Problem:
Please lay out the entries as a JSON list of strings, one string per line with blank lines omitted, starting at the line that contains "Click the signature La Rédaction" and ending at the line that contains "point(531,351)", both included. Give only those lines.

Supplied entries:

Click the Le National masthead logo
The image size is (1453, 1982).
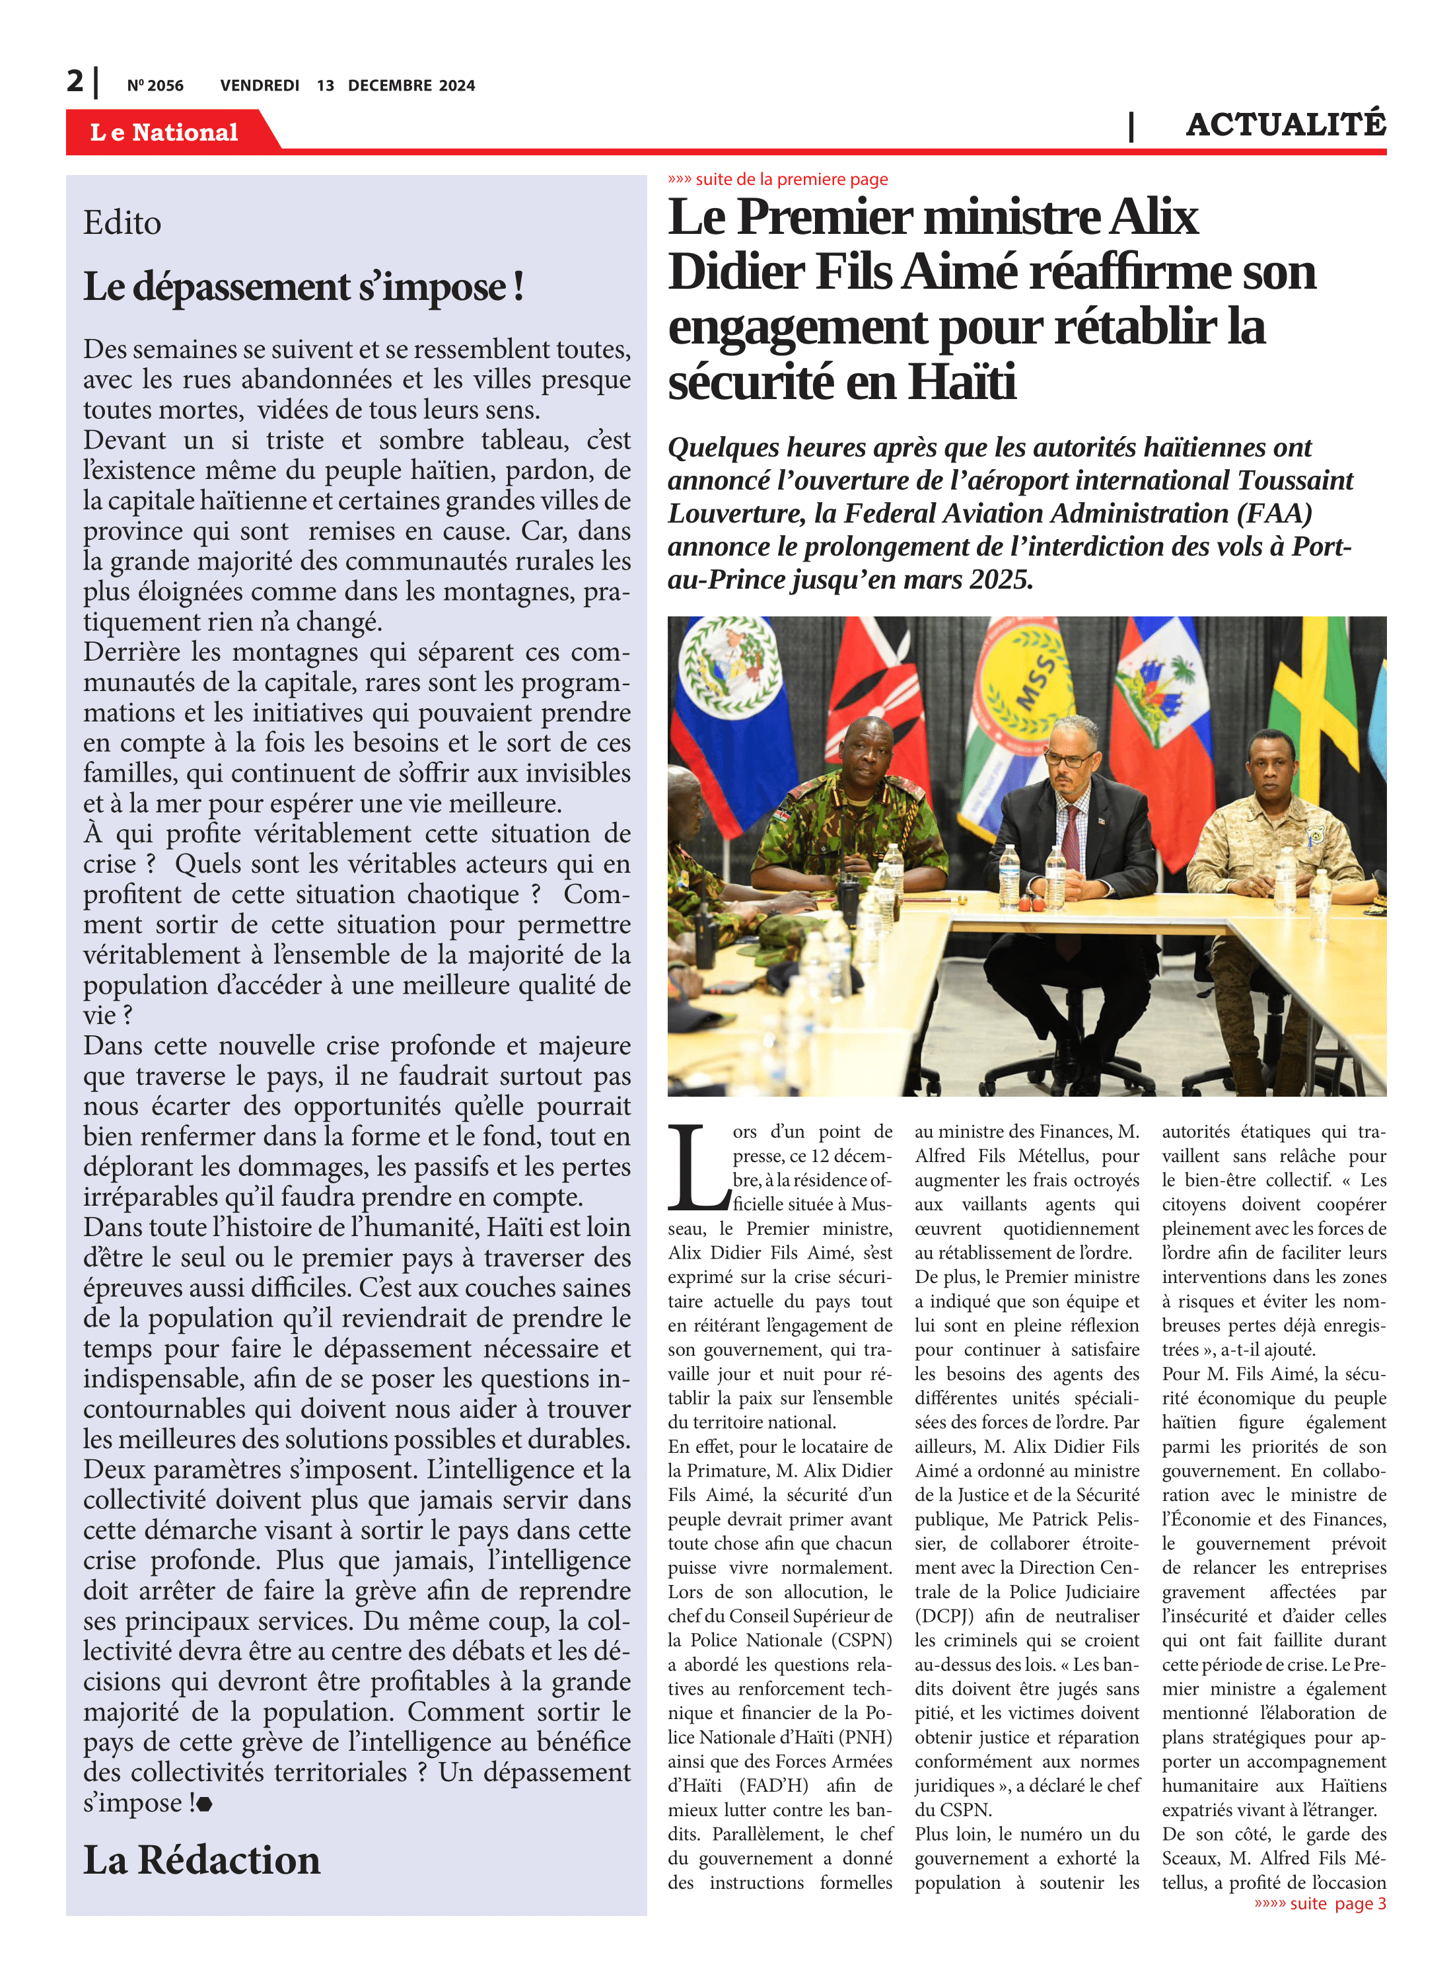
---
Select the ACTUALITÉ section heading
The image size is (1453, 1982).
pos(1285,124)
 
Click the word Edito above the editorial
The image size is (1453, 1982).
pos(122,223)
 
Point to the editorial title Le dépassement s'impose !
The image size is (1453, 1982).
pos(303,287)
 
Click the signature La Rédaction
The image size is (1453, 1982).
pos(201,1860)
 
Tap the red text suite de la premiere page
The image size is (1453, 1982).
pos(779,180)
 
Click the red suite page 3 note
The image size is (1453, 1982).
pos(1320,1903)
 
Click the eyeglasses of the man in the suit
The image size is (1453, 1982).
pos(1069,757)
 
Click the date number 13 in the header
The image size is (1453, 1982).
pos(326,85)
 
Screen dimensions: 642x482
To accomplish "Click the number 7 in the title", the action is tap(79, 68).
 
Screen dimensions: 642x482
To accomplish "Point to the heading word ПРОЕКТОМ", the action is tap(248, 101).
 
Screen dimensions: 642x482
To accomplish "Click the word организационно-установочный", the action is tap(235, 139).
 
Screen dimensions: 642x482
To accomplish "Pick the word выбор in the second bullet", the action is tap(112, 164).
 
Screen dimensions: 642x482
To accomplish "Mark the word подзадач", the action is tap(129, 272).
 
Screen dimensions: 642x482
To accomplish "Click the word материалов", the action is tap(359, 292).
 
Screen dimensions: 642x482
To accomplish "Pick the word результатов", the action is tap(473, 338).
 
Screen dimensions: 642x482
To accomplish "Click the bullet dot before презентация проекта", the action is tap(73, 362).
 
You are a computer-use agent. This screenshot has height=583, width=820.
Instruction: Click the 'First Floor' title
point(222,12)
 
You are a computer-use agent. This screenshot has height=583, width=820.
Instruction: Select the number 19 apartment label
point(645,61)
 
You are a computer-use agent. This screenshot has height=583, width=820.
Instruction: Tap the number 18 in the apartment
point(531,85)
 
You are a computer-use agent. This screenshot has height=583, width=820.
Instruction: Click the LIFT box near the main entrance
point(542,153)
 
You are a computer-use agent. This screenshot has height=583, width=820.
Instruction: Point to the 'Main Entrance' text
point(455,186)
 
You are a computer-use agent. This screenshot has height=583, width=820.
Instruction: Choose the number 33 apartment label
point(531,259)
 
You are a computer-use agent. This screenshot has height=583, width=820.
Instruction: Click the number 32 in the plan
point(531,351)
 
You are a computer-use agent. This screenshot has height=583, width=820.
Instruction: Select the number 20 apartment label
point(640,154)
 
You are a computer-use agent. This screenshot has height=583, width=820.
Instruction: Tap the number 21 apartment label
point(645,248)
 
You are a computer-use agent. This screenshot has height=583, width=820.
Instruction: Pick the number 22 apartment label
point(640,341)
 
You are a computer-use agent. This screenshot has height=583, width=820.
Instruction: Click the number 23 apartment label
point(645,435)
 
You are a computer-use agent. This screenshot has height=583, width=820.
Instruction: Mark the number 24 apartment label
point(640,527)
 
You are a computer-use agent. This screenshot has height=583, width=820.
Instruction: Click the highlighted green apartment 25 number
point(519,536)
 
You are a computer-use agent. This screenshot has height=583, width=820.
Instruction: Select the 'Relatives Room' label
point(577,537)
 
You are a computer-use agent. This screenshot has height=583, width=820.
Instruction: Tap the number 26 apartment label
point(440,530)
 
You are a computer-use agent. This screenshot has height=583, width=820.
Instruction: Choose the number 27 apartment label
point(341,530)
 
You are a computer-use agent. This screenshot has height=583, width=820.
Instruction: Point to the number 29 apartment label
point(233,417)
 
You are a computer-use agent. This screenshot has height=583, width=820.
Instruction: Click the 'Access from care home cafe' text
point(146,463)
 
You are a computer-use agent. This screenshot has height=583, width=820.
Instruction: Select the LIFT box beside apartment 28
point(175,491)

Worked answer:
[
  "Click the signature La Rédaction",
  "The image size is (1453, 1982).",
  "pos(201,1860)",
  "Tap the red text suite de la premiere page",
  "The image size is (1453, 1982).",
  "pos(779,180)",
  "Click the red suite page 3 note",
  "The image size is (1453, 1982).",
  "pos(1320,1903)",
  "Click the eyeglasses of the man in the suit",
  "The image size is (1453, 1982).",
  "pos(1069,757)",
  "Click the date number 13 in the header",
  "The image size is (1453, 1982).",
  "pos(326,85)",
  "Screen dimensions: 642x482",
  "To accomplish \"Click the number 7 in the title\", the action is tap(79, 68).",
  "Screen dimensions: 642x482",
  "To accomplish \"Point to the heading word ПРОЕКТОМ\", the action is tap(248, 101).",
  "Screen dimensions: 642x482",
  "To accomplish \"Click the word организационно-установочный\", the action is tap(235, 139).",
  "Screen dimensions: 642x482",
  "To accomplish \"Pick the word выбор in the second bullet\", the action is tap(112, 164).",
  "Screen dimensions: 642x482",
  "To accomplish \"Mark the word подзадач\", the action is tap(129, 272).",
  "Screen dimensions: 642x482",
  "To accomplish \"Click the word материалов\", the action is tap(359, 292).",
  "Screen dimensions: 642x482",
  "To accomplish \"Pick the word результатов\", the action is tap(473, 338).",
  "Screen dimensions: 642x482",
  "To accomplish \"Click the bullet dot before презентация проекта\", the action is tap(73, 362).",
  "You are a computer-use agent. This screenshot has height=583, width=820.",
  "Instruction: Click the 'First Floor' title",
  "point(222,12)",
  "You are a computer-use agent. This screenshot has height=583, width=820.",
  "Instruction: Select the number 19 apartment label",
  "point(645,61)",
  "You are a computer-use agent. This screenshot has height=583, width=820.",
  "Instruction: Tap the number 18 in the apartment",
  "point(531,85)",
  "You are a computer-use agent. This screenshot has height=583, width=820.",
  "Instruction: Click the LIFT box near the main entrance",
  "point(542,153)",
  "You are a computer-use agent. This screenshot has height=583, width=820.",
  "Instruction: Point to the 'Main Entrance' text",
  "point(455,186)",
  "You are a computer-use agent. This screenshot has height=583, width=820.",
  "Instruction: Choose the number 33 apartment label",
  "point(531,259)",
  "You are a computer-use agent. This screenshot has height=583, width=820.",
  "Instruction: Click the number 32 in the plan",
  "point(531,351)"
]